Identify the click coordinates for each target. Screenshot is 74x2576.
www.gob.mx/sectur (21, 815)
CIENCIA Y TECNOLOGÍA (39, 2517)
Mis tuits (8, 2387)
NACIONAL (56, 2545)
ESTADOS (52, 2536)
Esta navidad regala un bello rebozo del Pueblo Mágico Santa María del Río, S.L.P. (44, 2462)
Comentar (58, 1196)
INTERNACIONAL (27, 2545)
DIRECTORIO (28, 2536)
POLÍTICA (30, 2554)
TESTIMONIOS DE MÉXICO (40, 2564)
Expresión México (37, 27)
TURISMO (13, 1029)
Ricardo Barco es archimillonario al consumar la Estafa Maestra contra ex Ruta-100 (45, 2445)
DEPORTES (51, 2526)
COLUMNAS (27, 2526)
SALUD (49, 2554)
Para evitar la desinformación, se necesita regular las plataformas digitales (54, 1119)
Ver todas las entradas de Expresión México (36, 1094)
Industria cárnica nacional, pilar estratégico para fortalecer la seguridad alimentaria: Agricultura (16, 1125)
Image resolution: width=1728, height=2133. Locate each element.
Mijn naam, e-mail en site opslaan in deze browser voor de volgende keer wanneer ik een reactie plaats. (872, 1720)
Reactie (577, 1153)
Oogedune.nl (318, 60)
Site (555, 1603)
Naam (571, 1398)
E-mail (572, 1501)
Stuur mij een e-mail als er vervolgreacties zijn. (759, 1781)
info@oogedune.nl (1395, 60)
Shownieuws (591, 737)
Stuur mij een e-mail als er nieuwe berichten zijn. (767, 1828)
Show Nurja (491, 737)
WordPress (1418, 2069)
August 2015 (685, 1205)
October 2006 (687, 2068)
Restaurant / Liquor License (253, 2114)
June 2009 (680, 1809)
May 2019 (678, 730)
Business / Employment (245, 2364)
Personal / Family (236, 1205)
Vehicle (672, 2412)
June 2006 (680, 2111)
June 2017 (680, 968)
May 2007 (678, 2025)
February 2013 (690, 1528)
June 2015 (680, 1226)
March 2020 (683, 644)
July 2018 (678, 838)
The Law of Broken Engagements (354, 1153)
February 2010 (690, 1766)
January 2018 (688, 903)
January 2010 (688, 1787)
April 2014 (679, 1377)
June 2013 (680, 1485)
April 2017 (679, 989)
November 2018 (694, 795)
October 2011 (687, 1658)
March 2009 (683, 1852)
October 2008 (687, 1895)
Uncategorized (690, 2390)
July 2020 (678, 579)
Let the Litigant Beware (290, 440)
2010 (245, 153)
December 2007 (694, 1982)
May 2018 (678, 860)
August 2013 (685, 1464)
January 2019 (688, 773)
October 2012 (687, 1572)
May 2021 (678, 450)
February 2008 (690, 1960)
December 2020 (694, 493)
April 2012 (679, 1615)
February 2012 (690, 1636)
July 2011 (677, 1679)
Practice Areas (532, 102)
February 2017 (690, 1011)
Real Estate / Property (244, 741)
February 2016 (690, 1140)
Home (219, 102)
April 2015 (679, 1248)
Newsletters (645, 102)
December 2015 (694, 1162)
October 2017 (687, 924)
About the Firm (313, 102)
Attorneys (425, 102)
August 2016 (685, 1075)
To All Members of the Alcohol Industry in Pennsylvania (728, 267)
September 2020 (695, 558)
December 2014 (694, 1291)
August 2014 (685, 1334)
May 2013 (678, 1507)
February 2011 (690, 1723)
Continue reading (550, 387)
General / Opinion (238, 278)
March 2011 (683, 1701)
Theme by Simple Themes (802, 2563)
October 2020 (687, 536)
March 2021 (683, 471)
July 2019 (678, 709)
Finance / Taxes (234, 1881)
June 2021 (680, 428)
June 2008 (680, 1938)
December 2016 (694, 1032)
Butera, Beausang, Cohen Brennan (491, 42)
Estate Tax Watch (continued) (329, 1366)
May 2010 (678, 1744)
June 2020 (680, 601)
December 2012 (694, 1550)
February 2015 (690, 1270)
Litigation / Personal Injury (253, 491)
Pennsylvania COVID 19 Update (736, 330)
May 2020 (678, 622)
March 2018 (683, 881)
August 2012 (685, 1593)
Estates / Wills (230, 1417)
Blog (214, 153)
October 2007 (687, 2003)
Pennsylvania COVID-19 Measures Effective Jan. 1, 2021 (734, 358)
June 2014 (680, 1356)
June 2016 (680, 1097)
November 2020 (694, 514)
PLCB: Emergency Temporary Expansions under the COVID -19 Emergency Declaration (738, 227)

WORK ORDER: Output the whole listing word for word.

RESULT FOR THIS TASK:
Identify the click coordinates for each target. Screenshot is 74x2576.
www.gob.mx/sectur (21, 815)
CIENCIA Y TECNOLOGÍA (39, 2517)
Mis tuits (8, 2387)
NACIONAL (56, 2545)
ESTADOS (52, 2536)
Esta navidad regala un bello rebozo del Pueblo Mágico Santa María del Río, S.L.P. (44, 2462)
Comentar (58, 1196)
INTERNACIONAL (27, 2545)
DIRECTORIO (28, 2536)
POLÍTICA (30, 2554)
TESTIMONIOS DE MÉXICO (40, 2564)
Expresión México (37, 27)
TURISMO (13, 1029)
Ricardo Barco es archimillonario al consumar la Estafa Maestra contra ex Ruta-100 (45, 2445)
DEPORTES (51, 2526)
COLUMNAS (27, 2526)
SALUD (49, 2554)
Para evitar la desinformación, se necesita regular las plataformas digitales (54, 1119)
Ver todas las entradas de Expresión México (36, 1094)
Industria cárnica nacional, pilar estratégico para fortalecer la seguridad alimentaria: Agricultura (16, 1125)
Image resolution: width=1728, height=2133. Locate each element.
Mijn naam, e-mail en site opslaan in deze browser voor de volgende keer wanneer ik een reactie plaats. (872, 1720)
Reactie (577, 1153)
Oogedune.nl (318, 60)
Site (555, 1603)
Naam (571, 1398)
E-mail (572, 1501)
Stuur mij een e-mail als er vervolgreacties zijn. (759, 1781)
info@oogedune.nl (1395, 60)
Shownieuws (591, 737)
Stuur mij een e-mail als er nieuwe berichten zijn. (767, 1828)
Show Nurja (491, 737)
WordPress (1418, 2069)
August 2015 (685, 1205)
October 2006 (687, 2068)
Restaurant / Liquor License (253, 2114)
June 2009 (680, 1809)
May 2019 (678, 730)
Business / Employment (245, 2364)
Personal / Family (236, 1205)
Vehicle (672, 2412)
June 2006 (680, 2111)
June 2017 (680, 968)
May 2007 (678, 2025)
February 2013 (690, 1528)
June 2015 (680, 1226)
March 2020 (683, 644)
July 2018 (678, 838)
The Law of Broken Engagements (354, 1153)
February 2010 (690, 1766)
January 2018 (688, 903)
January 2010 (688, 1787)
April 2014 (679, 1377)
June 2013 (680, 1485)
April 2017 (679, 989)
November 2018 (694, 795)
October 2011 (687, 1658)
March 2009 (683, 1852)
October 2008 (687, 1895)
Uncategorized (690, 2390)
July 2020 (678, 579)
Let the Litigant Beware (290, 440)
2010 (245, 153)
December 2007 (694, 1982)
May 2018 (678, 860)
August 2013 (685, 1464)
January 2019 (688, 773)
October 2012 (687, 1572)
May 2021 (678, 450)
February 2008 (690, 1960)
December 2020 (694, 493)
April 2012 (679, 1615)
February 2012 (690, 1636)
July 2011 (677, 1679)
Practice Areas (532, 102)
February 2017 (690, 1011)
Real Estate / Property (244, 741)
February 2016 (690, 1140)
Home (219, 102)
April 2015 (679, 1248)
Newsletters (645, 102)
December 2015 (694, 1162)
October 2017 (687, 924)
About the Firm (313, 102)
Attorneys (425, 102)
August 2016 (685, 1075)
To All Members of the Alcohol Industry in Pennsylvania (728, 267)
September 2020 (695, 558)
December 2014 (694, 1291)
August 2014 (685, 1334)
May 2013 (678, 1507)
February 2011 (690, 1723)
Continue reading (550, 387)
General / Opinion (238, 278)
March 2011 (683, 1701)
Theme by Simple Themes (802, 2563)
October 2020 (687, 536)
March 2021 (683, 471)
July 2019 (678, 709)
Finance / Taxes (234, 1881)
June 2021 (680, 428)
June 2008 (680, 1938)
December 2016 (694, 1032)
Butera, Beausang, Cohen Brennan (491, 42)
Estate Tax Watch (continued) (329, 1366)
May 2010 (678, 1744)
June 2020 (680, 601)
December 2012 (694, 1550)
February 2015 (690, 1270)
Litigation / Personal Injury (253, 491)
Pennsylvania COVID 19 Update (736, 330)
May 2020 (678, 622)
March 2018 (683, 881)
August 2012 (685, 1593)
Estates / Wills (230, 1417)
Blog (214, 153)
October 2007 (687, 2003)
Pennsylvania COVID-19 Measures Effective Jan. 1, 2021 (734, 358)
June 2014 (680, 1356)
June 2016 (680, 1097)
November 2020 (694, 514)
PLCB: Emergency Temporary Expansions under the COVID -19 Emergency Declaration (738, 227)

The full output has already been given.